Copy the line with "The width and height of the screenshot is (717, 438)." and all lines following it through the last line of the entries, exactly as written.
++++++++++
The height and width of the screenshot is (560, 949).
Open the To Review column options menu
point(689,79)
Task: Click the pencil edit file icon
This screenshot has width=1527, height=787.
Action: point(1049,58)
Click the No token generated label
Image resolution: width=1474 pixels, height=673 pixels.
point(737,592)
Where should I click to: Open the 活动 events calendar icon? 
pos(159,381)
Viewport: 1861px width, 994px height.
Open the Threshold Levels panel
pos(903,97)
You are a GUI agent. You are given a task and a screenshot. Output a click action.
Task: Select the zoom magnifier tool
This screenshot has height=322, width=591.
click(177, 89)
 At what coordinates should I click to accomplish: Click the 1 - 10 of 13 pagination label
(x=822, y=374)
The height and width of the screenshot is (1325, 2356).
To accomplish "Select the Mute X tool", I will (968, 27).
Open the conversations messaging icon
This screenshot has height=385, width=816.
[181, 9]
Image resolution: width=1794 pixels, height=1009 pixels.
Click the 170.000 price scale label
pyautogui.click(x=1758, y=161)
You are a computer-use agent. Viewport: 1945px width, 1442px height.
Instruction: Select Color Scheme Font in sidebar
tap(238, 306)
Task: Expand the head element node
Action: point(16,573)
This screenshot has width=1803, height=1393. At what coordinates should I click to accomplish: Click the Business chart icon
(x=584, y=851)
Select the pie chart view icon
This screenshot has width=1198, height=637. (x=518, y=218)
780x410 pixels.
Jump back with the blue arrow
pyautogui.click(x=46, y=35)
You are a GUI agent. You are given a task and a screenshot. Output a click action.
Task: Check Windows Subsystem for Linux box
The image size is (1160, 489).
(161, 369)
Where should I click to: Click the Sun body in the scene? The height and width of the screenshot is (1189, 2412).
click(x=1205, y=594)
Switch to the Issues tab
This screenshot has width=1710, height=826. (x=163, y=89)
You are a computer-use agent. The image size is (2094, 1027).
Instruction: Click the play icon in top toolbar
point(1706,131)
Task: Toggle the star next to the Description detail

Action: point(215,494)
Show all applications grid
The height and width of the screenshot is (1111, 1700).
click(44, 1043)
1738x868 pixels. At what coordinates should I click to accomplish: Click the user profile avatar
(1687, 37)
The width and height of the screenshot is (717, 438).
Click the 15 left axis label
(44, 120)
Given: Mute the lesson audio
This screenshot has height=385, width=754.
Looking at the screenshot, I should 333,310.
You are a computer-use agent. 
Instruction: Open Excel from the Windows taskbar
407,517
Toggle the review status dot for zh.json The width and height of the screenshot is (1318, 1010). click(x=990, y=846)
++++++++++
Solution to the problem ▸
The width and height of the screenshot is (717, 438).
Click the 15 left axis label
(44, 120)
Given: Mute the lesson audio
This screenshot has height=385, width=754.
Looking at the screenshot, I should 333,310.
You are a computer-use agent. 
Instruction: Open Excel from the Windows taskbar
407,517
Toggle the review status dot for zh.json The width and height of the screenshot is (1318, 1010). click(x=990, y=846)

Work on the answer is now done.